Tech U: Taming the Masses
Posted by
Jordan Wiens
April 07, 2006
When it comes to security, institutions of higher learning are as likely to be delinquents as they are honor students. Why? Because some security infrastructure elements that corporations take for granted are conspicuously absent at many universities. University security administrators may choose not to implement campuswide firewalls, for example, for fear of restricting legitimate traffic or impeding research. In response, IT groups may develop better passive IDS (intrusion-detection system) signatures, more intelligent and aggressive vulnerability scanners, or smarter end-point validation software. Some universities have adopted commercial products for node validation.
|
|
|
Reasons for eschewing some security technologies on campus are part financial, part political. Many in education see security as limiting access and as having a default-deny policy instead of default-allow.
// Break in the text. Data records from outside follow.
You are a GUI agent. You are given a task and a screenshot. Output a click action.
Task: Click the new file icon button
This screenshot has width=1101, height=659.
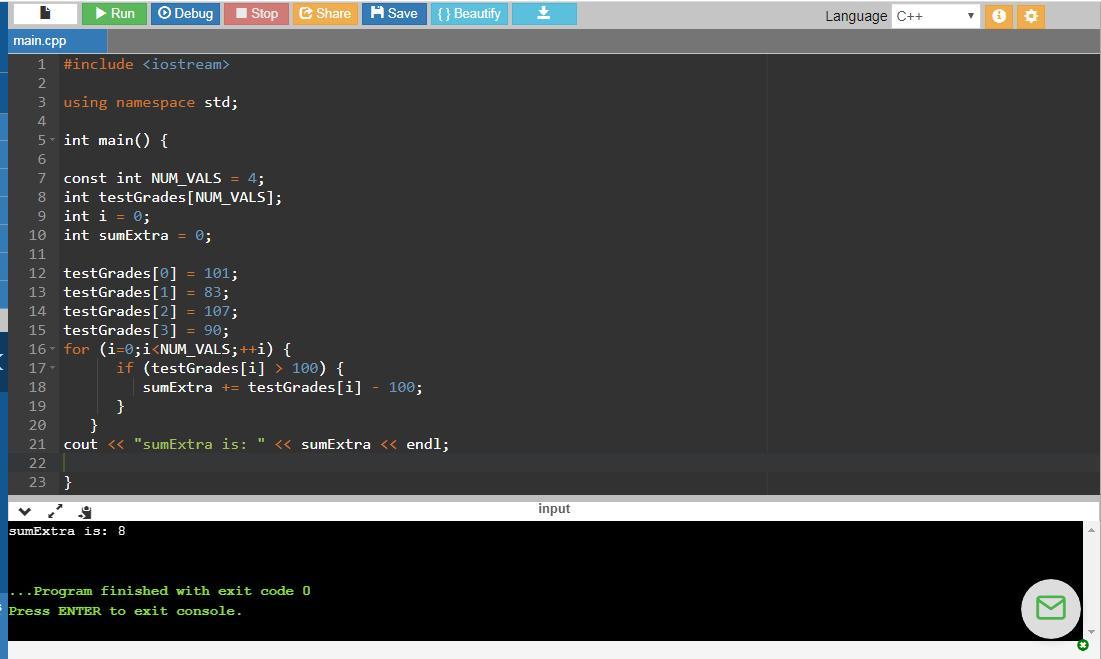point(45,14)
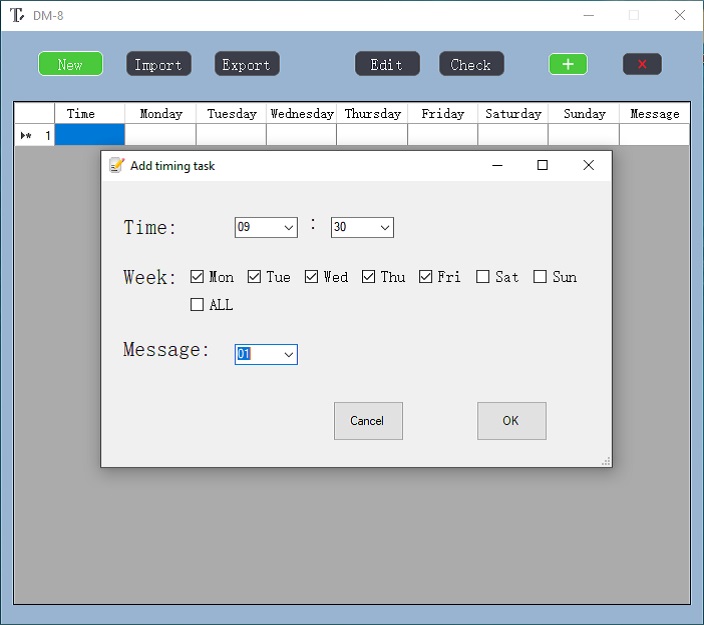The image size is (704, 625).
Task: Tick the ALL weekdays checkbox
Action: tap(197, 305)
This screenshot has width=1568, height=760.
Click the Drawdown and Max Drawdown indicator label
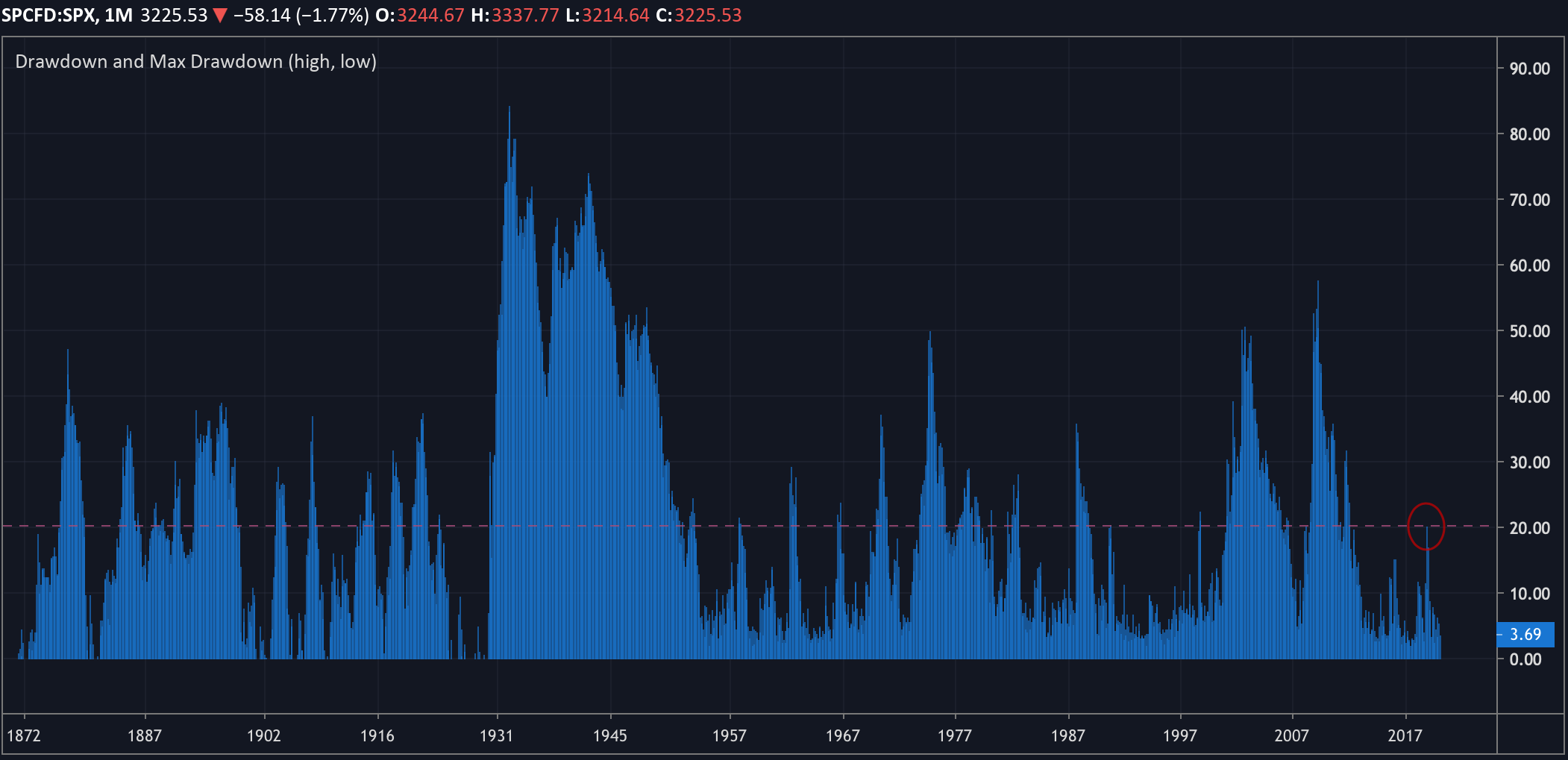tap(195, 62)
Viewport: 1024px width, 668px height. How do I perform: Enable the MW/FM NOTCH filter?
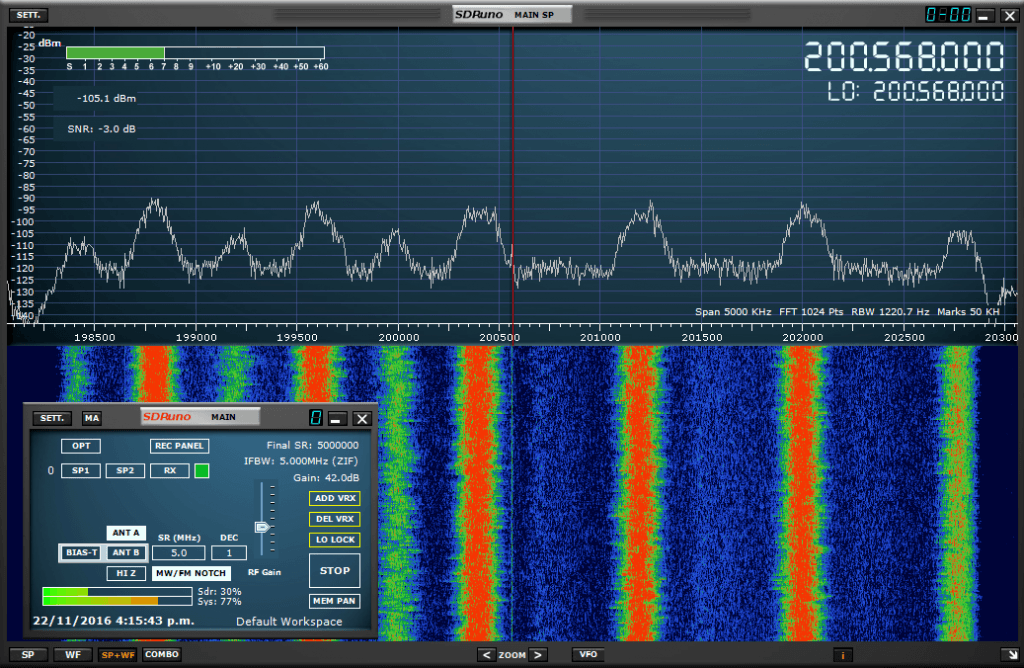click(190, 573)
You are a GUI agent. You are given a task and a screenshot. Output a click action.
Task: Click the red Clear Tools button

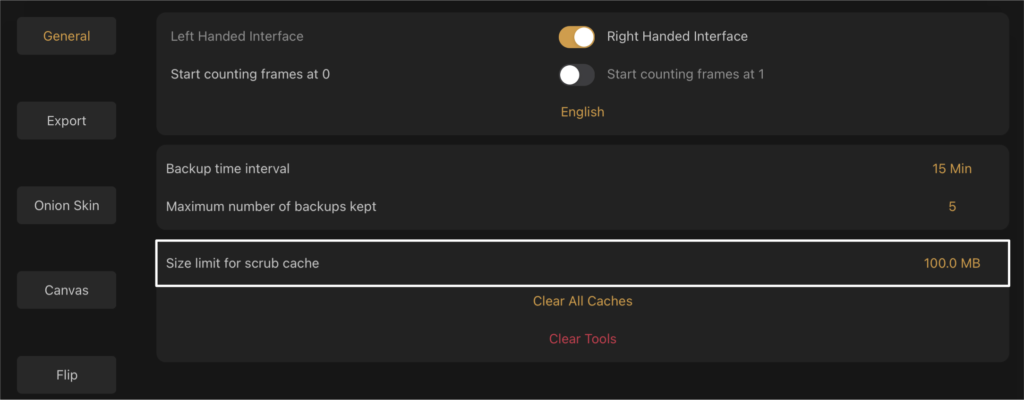583,339
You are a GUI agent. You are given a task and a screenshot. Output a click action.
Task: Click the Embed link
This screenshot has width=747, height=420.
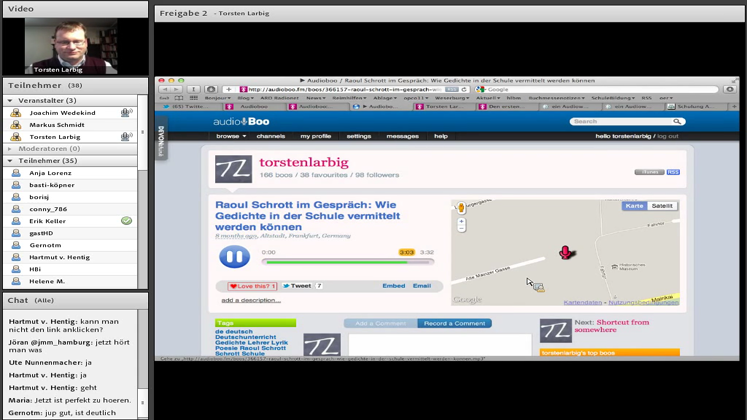(x=394, y=286)
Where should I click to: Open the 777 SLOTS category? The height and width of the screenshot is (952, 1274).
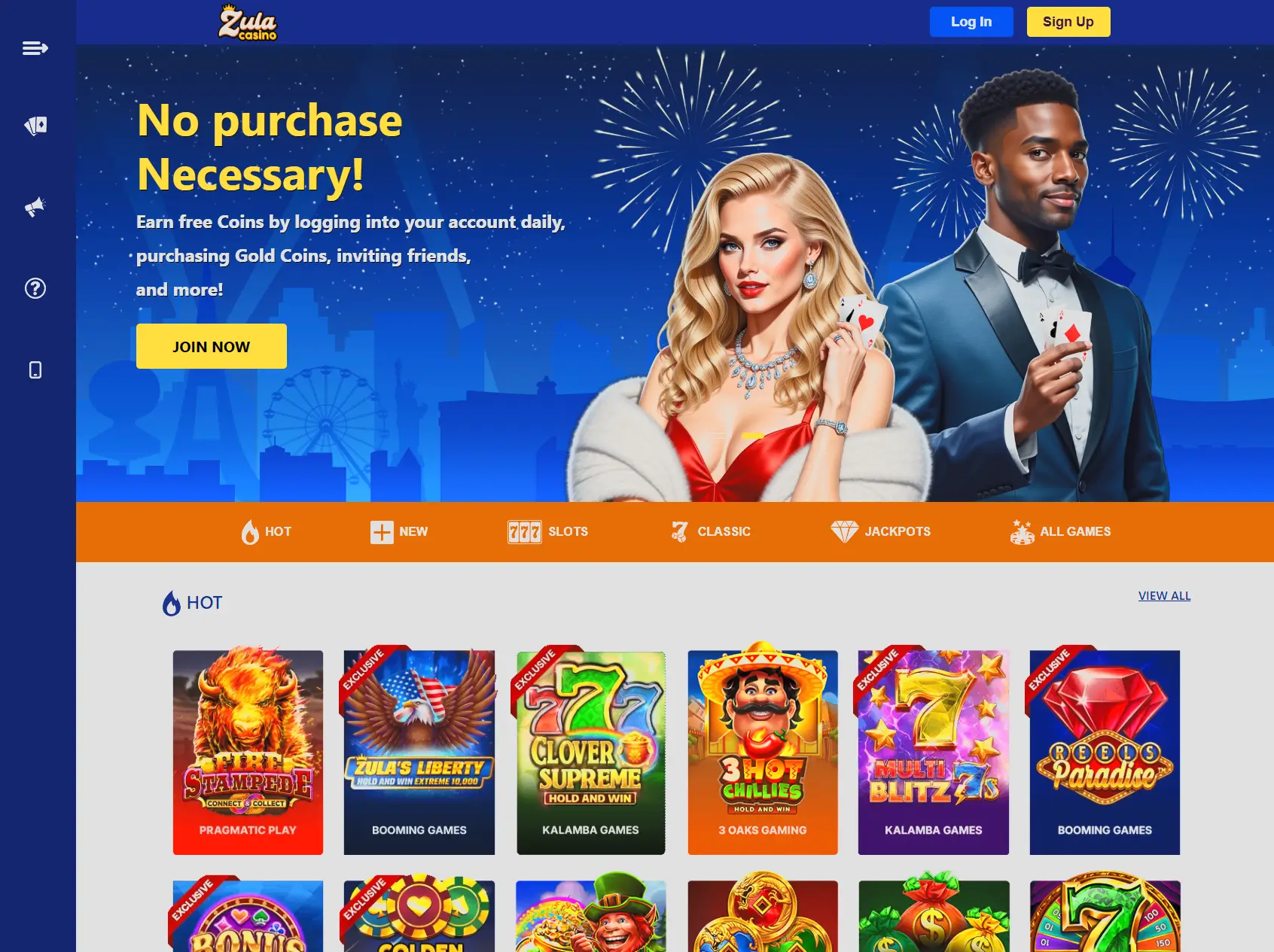click(x=547, y=531)
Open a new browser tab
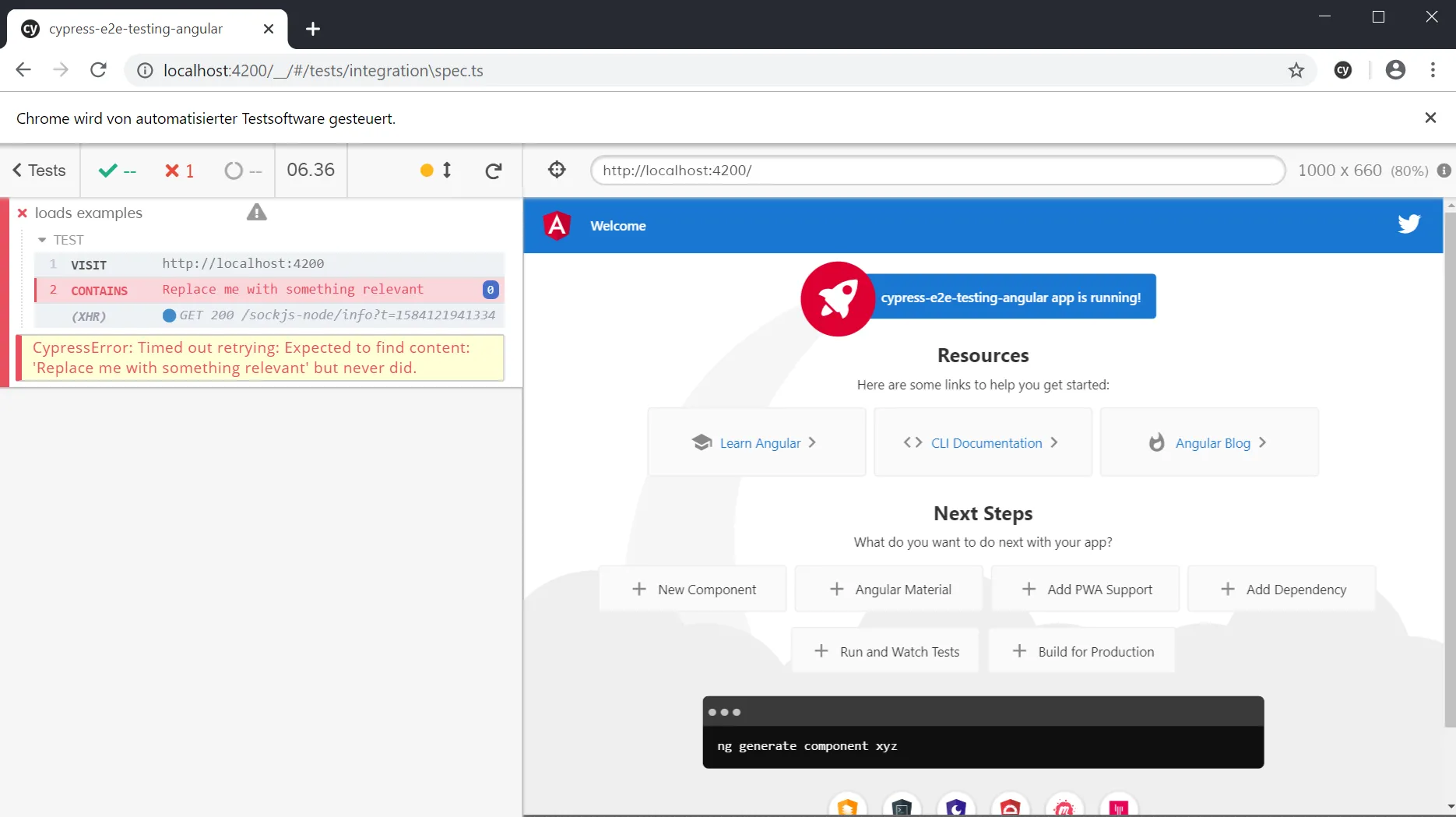 click(x=313, y=29)
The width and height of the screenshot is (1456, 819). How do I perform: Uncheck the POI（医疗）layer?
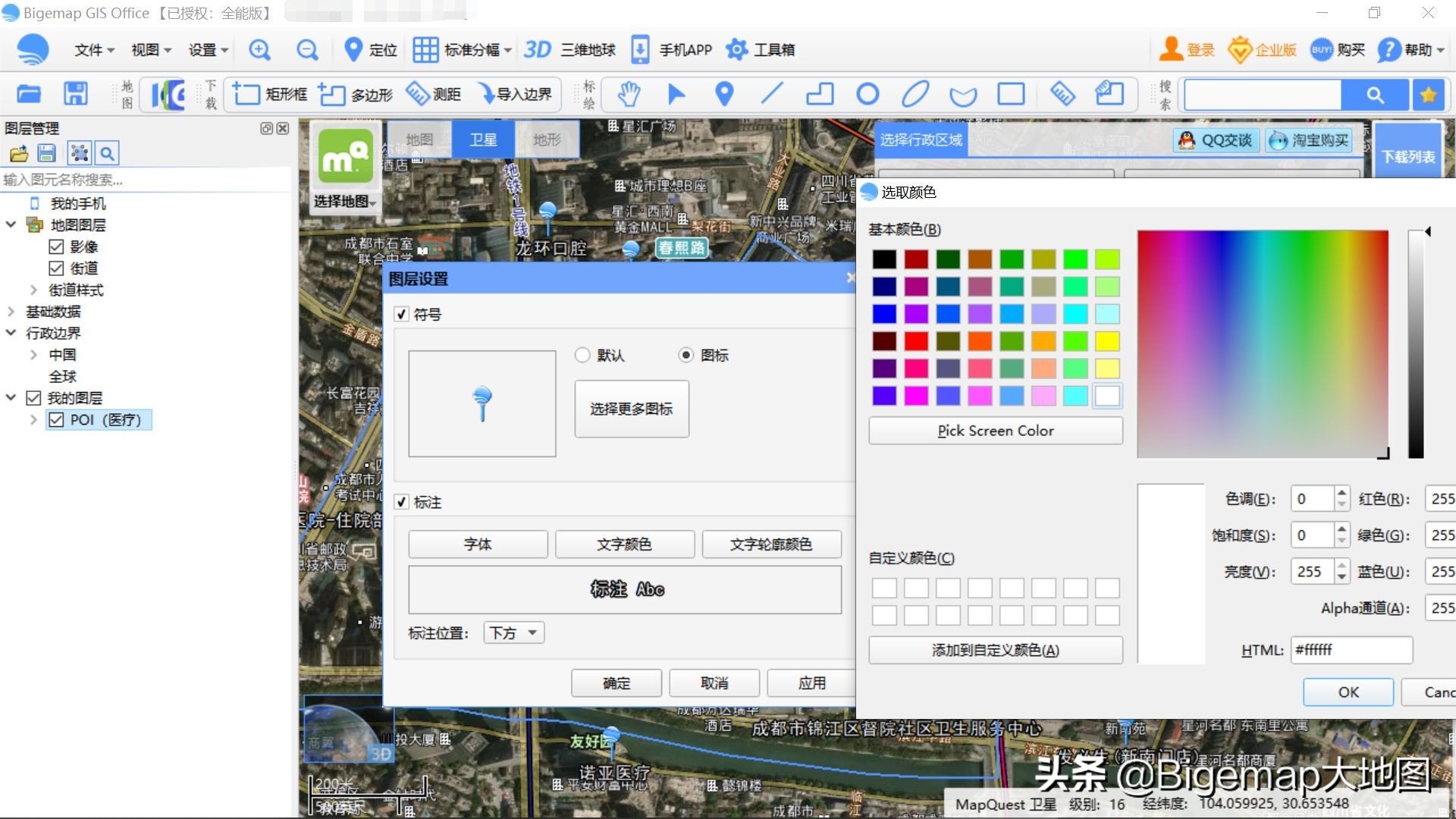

This ethos is contradictory to the nature of educational institutions, whose mission is to encourage learning, discovery and open access to information. If you inhibit cutting-edge researchers and make teaching difficult, you won't attract the best professors, students or grants. The ways colleges work around this issue could signal how corporations cope down the road.
Eureka
Many of the security developments that come out of universities are driven by the technical staff as much as the research faculty. Those running the network must manage a diverse community--much of it comprised of end-user machines that are not properly maintained--in a way that scales and is cost effective. Not easy, given the support-staff-to-users ratio.